§ **Text section**:
__________________________________________________

A Bijan Ahvazi has been working at the USPTO since at least 2008, and today a source confirmed that it was the same person who was the subject of last October’s ORI report. Ahvazi was found to have faked five different images in three different papers, two of which have been retracted.

Some of our commenters have objected when we report on what happens after someone is found to have committed fraud, while others believe — as we do — that this is an important aspect of such stories. This case, however, seems very clear-cut: Not only is Ahvazi still employed by the U.S. government, but a scientist found to have faked images is now charged with examining other’s images and other materials. He earned $116,402 in base salary, and a $9,575 bonus in 2013.

Neither Ahvazi nor the USPTO has responded to our requests for comment.

10 thoughts on “Exclusive: Former NIH lab head who faked data now working as government patent examiner”

  1. Frankly, the USPTO lets such garbage patents through that I doubt he could make matters worse. In fact, it seems like quite a good place to keep someone with flexible honesty out of harm’s way. Moreover, I suspect that a lot of that salary is coming from filing fees, not directly from the government.

__________________________________________________

§ **Raw data**:
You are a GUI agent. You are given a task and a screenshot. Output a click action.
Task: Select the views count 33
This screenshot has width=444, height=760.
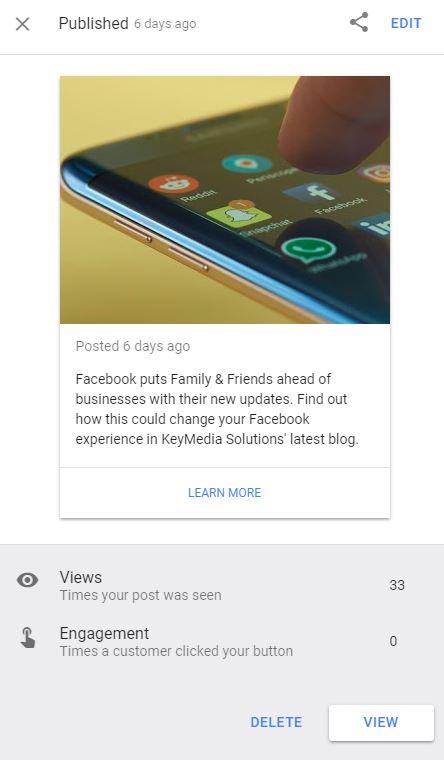coord(397,585)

__________________________________________________

§ **Problems to solve**:
1. Check each statement against the report on the patent examiner, answering yes or no and quoting the words of the report that settle it: (a) Ahvazi was found to have faked five images across three papers, two of them since retracted. (b) The USPTO commented for the story. (c) Ahvazi received a $9,575 bonus in 2013.
2. Carry on the report on the former NIH lab head turned patent examiner from the point where it stops.
The data was gathered from a separate source.

§ **Results of the exercise**:
1.
(a) Yes: "Ahvazi was found to have faked five different images in three different papers, two of which have been retracted."
(b) No: "Neither Ahvazi nor the USPTO has responded to our requests for comment."
(c) Yes: "a $9,575 bonus in 2013."

2.
  2. Not sure about the requirements for patent examiner, but to become a patent agent or attorney one must pass the patent bar and be of good ‘moral character’. Those are the only two requirements. The US Patent and Trademark Office Rejected my application to take the bar exam until I provided them with court and police records for an arrest I had for underage possession of an alcoholic beverage – that occurred nearly 40 years previously!!

  3. Based on the opinion of USPTO rubbish, it seems like this individual is perfectly qualified for the job. It would be interesting to know what was on the resume he used to apply for this position. It would have also been interesting to know what sort of questions were raised during the interview. These aspects should be divulged publicly because there seems to be an increasing number of national and foreign candidates who are most likely quite interested in joining the department. Is USPTO looking for an economist, by the way?
    http://retractionwatch.com/2015/01/05/anyone-want-hire-economist-retracted-16-papers-fake-peer-reviews/

  4. Do you think it’s right to publish such a story about someone who has apparently performed the new job well for over five years? What purpose is served? Would you advocate such stories generally–take, for example, former criminals who now lead productive lives? Unless there is evidence of current bad behavior, why not leave the guy alone?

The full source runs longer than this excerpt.